I lavori di riqualificazione promossi dal Comune, dalla Soprintendenza e dalla Fondazione di Sardegna renderanno fruibile l'area nord della necropoli punica di Sulki.

La necropoli di Sulki

I primi insediamenti umani, in questo lembo sud-occidentale della Sardegna, risalgono a oltre 5.000 anni fa, come confermano le rovine della domus de Jamas.

La posizione strategica della splendida Isola di Sant’Antioco, capace di offrire protezione “naturale” agli abitanti e fungere allo stesso tempo da importante snodo commerciale per l’area centrale del Mediterraneo, ha fatto sì che le maggiori civiltà pre-romane trovassero in questa piccola distesa di roccia e terra un terreno fertile dove far sorgere empori, insediamenti e città. Proprio a Is Pruinis, in pacifica convivenza con le popolazioni nuragiche, i fenici trovarono la posizione ideale per fondare una delle loro colonie più importanti nel Mediterraneo centrale.

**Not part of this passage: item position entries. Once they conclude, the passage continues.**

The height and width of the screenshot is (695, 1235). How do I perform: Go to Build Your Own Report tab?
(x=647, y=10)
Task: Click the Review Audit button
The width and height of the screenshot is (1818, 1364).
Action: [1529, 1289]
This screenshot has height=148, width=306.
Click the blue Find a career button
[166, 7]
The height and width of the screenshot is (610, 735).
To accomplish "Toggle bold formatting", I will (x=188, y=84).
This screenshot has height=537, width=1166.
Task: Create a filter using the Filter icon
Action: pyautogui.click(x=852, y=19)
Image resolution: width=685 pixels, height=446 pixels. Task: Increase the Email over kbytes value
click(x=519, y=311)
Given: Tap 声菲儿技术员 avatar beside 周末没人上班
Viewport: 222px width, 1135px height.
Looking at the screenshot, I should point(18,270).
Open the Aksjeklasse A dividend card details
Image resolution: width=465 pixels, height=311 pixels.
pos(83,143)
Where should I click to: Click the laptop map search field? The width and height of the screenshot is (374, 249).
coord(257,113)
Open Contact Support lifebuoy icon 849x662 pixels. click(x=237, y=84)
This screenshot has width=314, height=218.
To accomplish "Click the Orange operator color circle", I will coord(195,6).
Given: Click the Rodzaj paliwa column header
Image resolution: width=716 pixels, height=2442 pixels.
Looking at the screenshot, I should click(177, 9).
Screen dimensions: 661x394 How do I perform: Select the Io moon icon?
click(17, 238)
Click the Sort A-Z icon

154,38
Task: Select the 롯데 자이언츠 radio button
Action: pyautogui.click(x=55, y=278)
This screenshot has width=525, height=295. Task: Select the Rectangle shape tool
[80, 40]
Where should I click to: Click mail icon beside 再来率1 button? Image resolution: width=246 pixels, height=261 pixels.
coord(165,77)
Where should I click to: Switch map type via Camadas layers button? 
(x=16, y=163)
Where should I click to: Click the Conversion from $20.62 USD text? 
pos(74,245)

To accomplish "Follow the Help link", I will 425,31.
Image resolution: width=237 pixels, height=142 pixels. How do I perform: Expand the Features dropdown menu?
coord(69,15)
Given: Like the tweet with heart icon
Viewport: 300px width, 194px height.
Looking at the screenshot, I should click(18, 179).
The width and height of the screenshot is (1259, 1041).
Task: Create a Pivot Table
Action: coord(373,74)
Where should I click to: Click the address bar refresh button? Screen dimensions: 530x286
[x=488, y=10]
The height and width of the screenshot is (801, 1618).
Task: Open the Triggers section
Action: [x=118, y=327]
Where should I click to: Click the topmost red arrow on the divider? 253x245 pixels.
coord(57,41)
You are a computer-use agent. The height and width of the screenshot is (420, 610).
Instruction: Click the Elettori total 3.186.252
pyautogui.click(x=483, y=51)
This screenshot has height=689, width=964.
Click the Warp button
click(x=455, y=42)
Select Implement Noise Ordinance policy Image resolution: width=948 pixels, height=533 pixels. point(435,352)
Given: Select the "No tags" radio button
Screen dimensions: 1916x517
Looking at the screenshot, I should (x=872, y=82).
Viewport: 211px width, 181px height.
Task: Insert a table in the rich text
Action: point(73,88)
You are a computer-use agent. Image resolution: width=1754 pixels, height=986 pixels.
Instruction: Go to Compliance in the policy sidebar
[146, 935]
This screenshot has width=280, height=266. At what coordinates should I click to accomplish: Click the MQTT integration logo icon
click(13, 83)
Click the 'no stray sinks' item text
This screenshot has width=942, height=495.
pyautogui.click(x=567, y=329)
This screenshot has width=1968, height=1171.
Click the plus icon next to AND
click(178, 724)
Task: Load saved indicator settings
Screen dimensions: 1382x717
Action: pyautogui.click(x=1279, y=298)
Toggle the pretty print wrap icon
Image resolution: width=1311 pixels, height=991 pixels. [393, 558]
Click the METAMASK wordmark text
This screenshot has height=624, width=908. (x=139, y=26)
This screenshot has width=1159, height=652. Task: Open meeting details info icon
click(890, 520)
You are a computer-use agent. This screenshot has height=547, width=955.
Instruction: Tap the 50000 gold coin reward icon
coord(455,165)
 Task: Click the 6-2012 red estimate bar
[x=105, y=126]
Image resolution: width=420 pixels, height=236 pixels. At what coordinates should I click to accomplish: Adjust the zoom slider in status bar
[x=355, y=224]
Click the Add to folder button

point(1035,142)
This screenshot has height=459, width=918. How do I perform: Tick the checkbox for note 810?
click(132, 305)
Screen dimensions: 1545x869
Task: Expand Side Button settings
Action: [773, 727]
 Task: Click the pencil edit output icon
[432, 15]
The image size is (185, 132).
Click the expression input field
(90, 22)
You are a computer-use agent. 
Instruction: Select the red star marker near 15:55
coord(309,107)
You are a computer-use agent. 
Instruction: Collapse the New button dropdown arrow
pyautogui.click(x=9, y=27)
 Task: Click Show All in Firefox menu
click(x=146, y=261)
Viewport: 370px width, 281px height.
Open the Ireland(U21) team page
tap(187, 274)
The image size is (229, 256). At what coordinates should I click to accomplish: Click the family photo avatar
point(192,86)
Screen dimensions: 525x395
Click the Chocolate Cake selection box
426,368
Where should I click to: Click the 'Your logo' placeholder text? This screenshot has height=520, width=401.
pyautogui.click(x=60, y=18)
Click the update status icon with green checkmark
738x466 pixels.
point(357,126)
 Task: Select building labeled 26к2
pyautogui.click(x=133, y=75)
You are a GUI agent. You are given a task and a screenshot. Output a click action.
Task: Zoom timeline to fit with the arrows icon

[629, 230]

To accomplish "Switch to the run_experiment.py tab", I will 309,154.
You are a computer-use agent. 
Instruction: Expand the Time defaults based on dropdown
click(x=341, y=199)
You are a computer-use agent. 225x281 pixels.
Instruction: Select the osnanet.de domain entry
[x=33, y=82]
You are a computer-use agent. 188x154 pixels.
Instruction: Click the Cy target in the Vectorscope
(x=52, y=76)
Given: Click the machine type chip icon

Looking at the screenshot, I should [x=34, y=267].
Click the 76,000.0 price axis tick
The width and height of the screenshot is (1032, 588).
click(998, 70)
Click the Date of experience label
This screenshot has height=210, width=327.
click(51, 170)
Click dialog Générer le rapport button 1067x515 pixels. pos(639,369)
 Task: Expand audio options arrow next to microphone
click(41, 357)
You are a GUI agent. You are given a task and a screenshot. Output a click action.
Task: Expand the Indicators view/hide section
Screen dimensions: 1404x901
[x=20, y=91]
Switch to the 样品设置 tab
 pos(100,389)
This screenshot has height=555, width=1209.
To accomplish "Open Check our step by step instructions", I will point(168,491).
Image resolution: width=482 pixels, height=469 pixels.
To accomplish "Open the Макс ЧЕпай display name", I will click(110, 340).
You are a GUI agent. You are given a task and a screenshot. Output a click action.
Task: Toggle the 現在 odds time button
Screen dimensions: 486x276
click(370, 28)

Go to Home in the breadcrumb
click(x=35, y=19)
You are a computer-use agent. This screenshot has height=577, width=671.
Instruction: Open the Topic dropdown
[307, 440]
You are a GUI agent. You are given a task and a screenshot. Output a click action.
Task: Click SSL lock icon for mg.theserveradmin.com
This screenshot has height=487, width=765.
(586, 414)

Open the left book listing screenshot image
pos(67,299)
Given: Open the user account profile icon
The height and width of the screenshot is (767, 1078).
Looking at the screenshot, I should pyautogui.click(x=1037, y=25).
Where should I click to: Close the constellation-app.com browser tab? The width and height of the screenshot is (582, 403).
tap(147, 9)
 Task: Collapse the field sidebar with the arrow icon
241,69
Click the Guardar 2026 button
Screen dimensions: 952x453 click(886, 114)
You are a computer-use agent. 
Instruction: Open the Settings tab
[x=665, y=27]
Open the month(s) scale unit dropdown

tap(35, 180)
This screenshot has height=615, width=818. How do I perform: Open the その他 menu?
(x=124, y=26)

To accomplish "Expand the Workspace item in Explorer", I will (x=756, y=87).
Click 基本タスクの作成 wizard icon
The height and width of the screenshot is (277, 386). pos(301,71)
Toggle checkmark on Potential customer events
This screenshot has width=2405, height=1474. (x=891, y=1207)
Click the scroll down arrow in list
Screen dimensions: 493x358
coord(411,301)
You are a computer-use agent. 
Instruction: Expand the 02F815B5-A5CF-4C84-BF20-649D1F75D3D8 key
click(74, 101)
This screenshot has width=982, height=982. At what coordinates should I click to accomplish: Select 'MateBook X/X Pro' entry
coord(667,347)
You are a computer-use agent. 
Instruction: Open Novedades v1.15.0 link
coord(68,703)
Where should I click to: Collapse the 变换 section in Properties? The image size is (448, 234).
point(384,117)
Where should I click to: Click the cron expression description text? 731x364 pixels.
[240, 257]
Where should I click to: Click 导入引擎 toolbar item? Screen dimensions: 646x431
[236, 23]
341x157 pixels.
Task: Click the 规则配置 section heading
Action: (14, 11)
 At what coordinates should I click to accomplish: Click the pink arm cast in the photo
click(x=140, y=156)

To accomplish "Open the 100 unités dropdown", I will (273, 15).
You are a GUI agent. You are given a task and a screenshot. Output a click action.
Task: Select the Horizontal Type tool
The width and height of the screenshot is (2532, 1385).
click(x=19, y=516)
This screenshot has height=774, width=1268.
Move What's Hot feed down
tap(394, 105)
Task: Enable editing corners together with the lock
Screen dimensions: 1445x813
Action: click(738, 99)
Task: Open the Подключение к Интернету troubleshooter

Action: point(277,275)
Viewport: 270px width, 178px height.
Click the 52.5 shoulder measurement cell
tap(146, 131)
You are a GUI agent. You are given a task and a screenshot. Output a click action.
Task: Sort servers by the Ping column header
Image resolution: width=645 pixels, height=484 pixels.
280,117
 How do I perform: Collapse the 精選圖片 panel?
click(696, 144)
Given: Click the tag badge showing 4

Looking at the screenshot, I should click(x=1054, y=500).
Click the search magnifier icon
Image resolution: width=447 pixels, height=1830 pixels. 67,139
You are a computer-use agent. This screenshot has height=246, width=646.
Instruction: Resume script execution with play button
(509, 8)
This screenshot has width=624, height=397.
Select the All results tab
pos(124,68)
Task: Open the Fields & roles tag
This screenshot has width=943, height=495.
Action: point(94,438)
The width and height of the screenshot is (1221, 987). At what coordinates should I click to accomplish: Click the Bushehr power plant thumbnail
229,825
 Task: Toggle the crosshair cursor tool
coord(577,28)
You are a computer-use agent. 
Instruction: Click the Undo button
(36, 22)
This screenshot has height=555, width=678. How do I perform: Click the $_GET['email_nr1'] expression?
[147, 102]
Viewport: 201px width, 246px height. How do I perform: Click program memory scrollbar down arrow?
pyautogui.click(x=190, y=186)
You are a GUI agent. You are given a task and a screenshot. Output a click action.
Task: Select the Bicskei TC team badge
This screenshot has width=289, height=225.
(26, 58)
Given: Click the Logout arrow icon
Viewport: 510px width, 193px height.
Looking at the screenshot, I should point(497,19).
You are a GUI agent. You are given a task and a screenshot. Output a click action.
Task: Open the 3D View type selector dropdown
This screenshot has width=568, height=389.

Si tratta di Sulki (poi diventata Sulci) fondata nel 770 a.C. come base di arrivo e partenza per i commerci con la penisola iberica e la costa nord-occidentale dell’Africa. Il dominio fenicio dura circa due secoli e mezzo, quando la colonia passa di mano e diventa dominio di Cartagine. Nonostante un breve periodo di crisi, Sulki torna ben presto a essere una potenza marittima e commerciale nel cuore del mediterraneo.

Di questo periodo ci resta una delle più grandi necropoli del Mediterraneo e uno dei siti archeologici più importanti dell’intera Sardegna e del Mediterraneo centrale. Un’area che, presto, tornerà nuovamente fruibile grazie a un’operazione di pulizia e messa in sicurezza promossa dall’amministrazione comunale di Sant’Antioco in collaborazione con la Soprintendenza e la Fondazione di Sardegna. Nello specifico, i lavori interesseranno l’area nord della necropoli, nota con il nome di Is Pirisceddus.

Un’area sepolcrale imponente e di notevole estensione, segno evidente dell’importanza che Sulki aveva nei decenni di dominazione cartaginese. La necropoli punica copre una superficie di 6 ettari, all’interno dei quali trovano spazio oltre 1.000 ipogei, ognuno dei quali ha una grandezza di 40 metri quadrati. Questo fa presupporre che all’apice del suo potere politico e commerciale Sulki fosse abitata da più di 10.000 persone. Insomma, uno dei centri più importanti dell’antichità, che tornerà finalmente a essere fruibile dai tanti turisti che, d’estate, affollano le coste di questa area della Sardegna.

I lavori si concentrano sul ripristino, regolarizzazione e stabilizzazione dei piani dei camminamenti interni al settore nord, con particolare attenzione alla sistemazione del tratto d’ingresso di Via Castello.